(Data items)
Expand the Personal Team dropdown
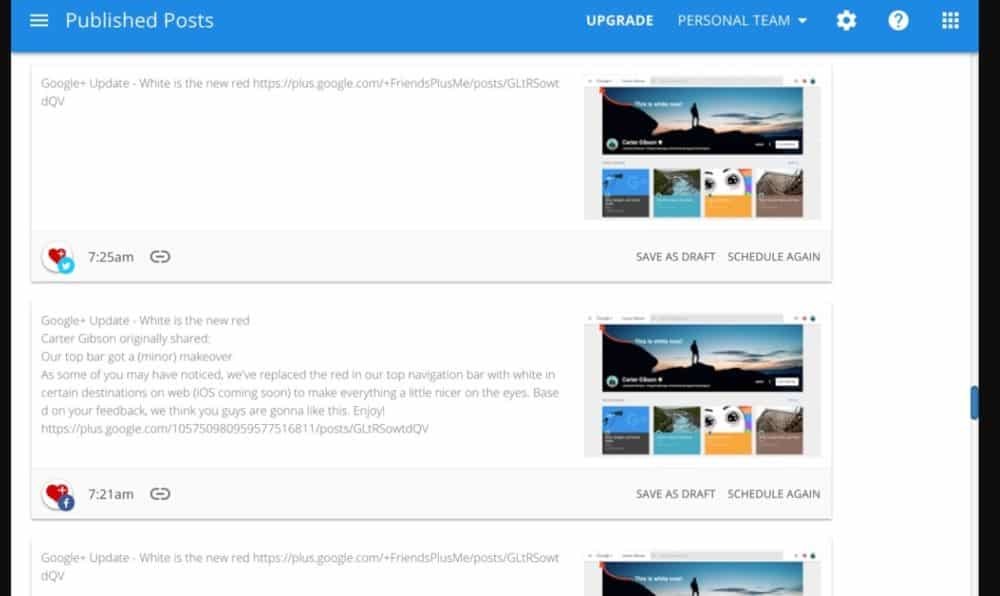pos(742,20)
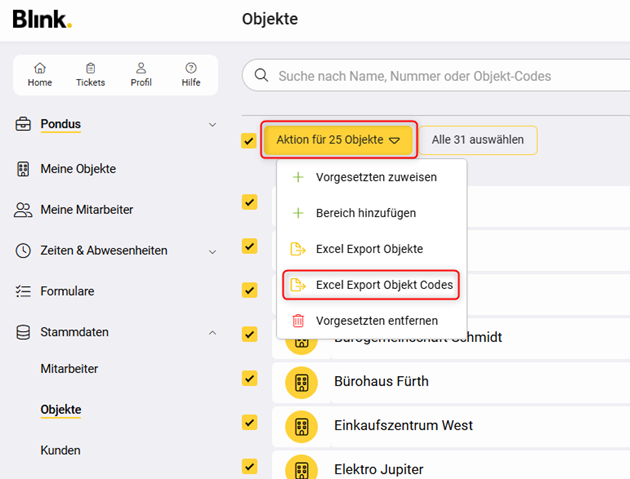The height and width of the screenshot is (479, 630).
Task: Click the Alle 31 auswählen button
Action: point(478,140)
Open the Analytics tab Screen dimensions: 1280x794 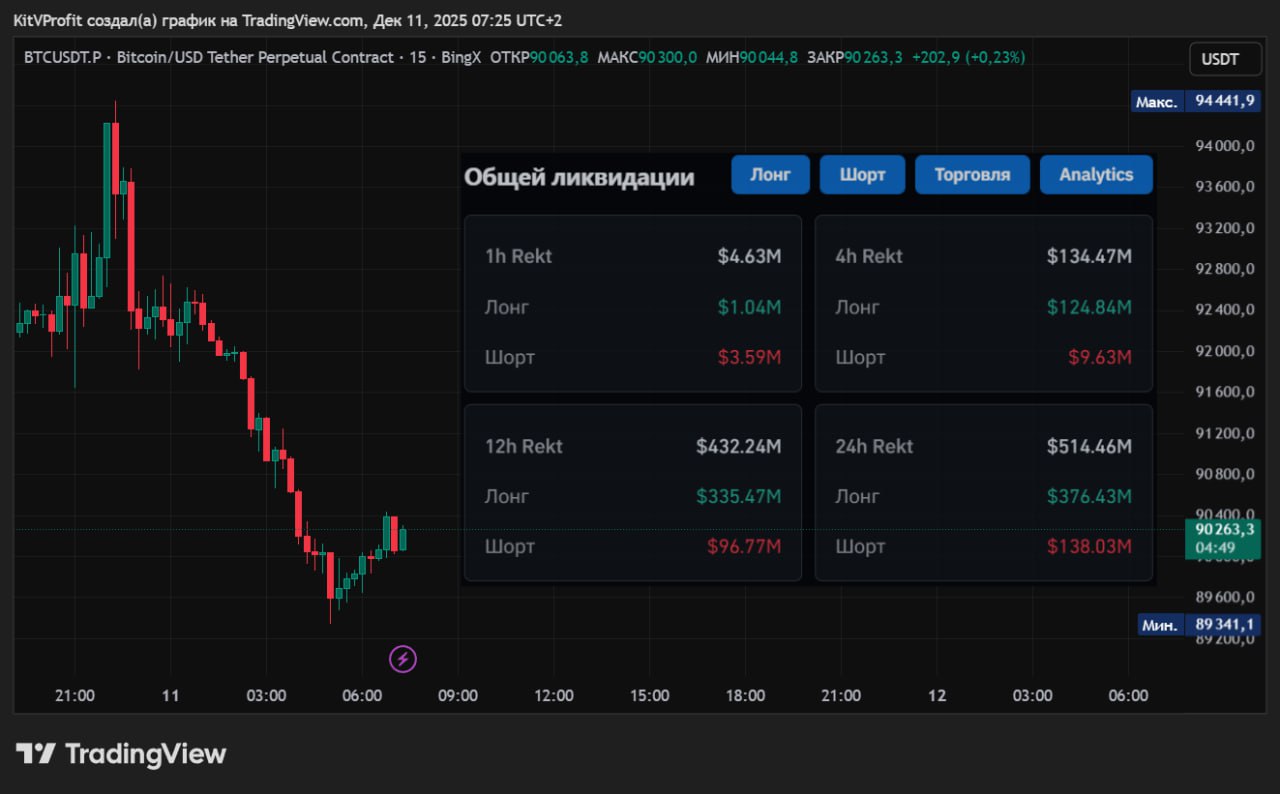[1096, 175]
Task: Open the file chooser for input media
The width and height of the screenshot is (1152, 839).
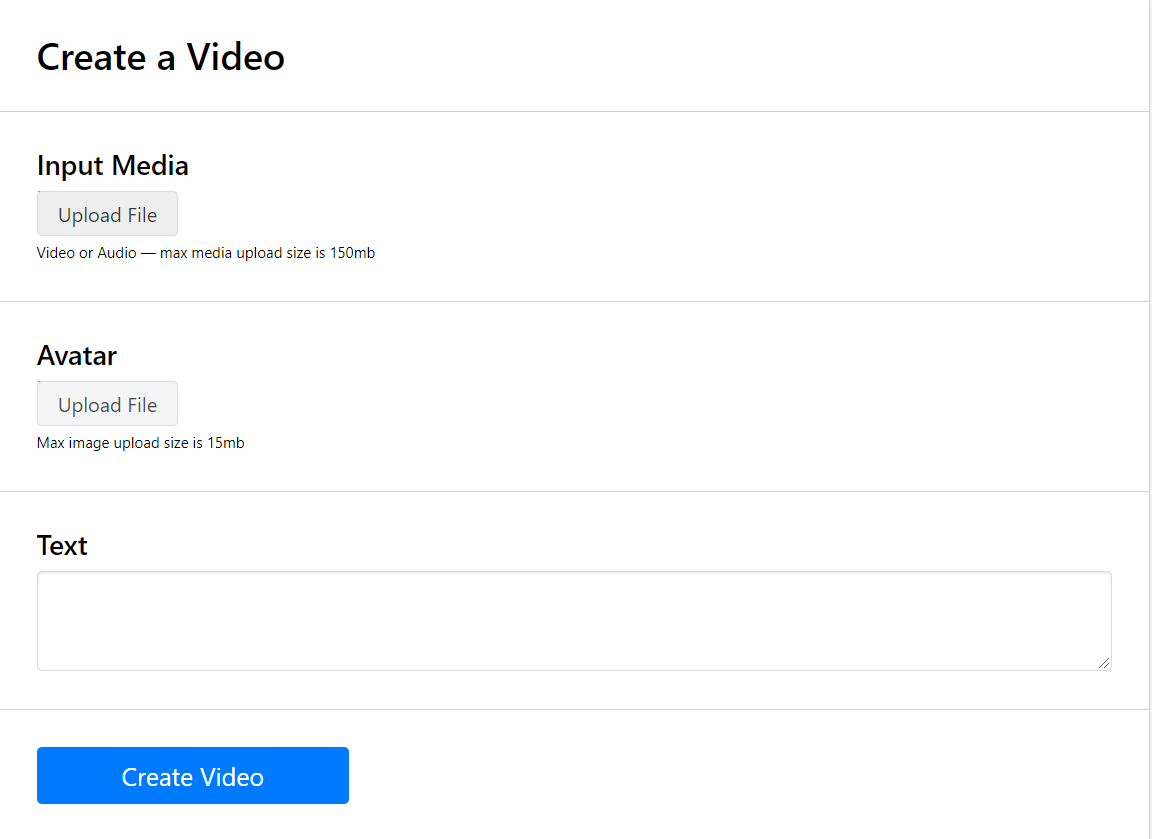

▸ ABOUT THIS EXERCISE
From the line with "Task: Open the file chooser for input media" down to the last line of the records above, restate each line verbatim, passing over any picture.

▸ EXERCISE RESULT
Task: Open the file chooser for input media
The width and height of the screenshot is (1152, 839).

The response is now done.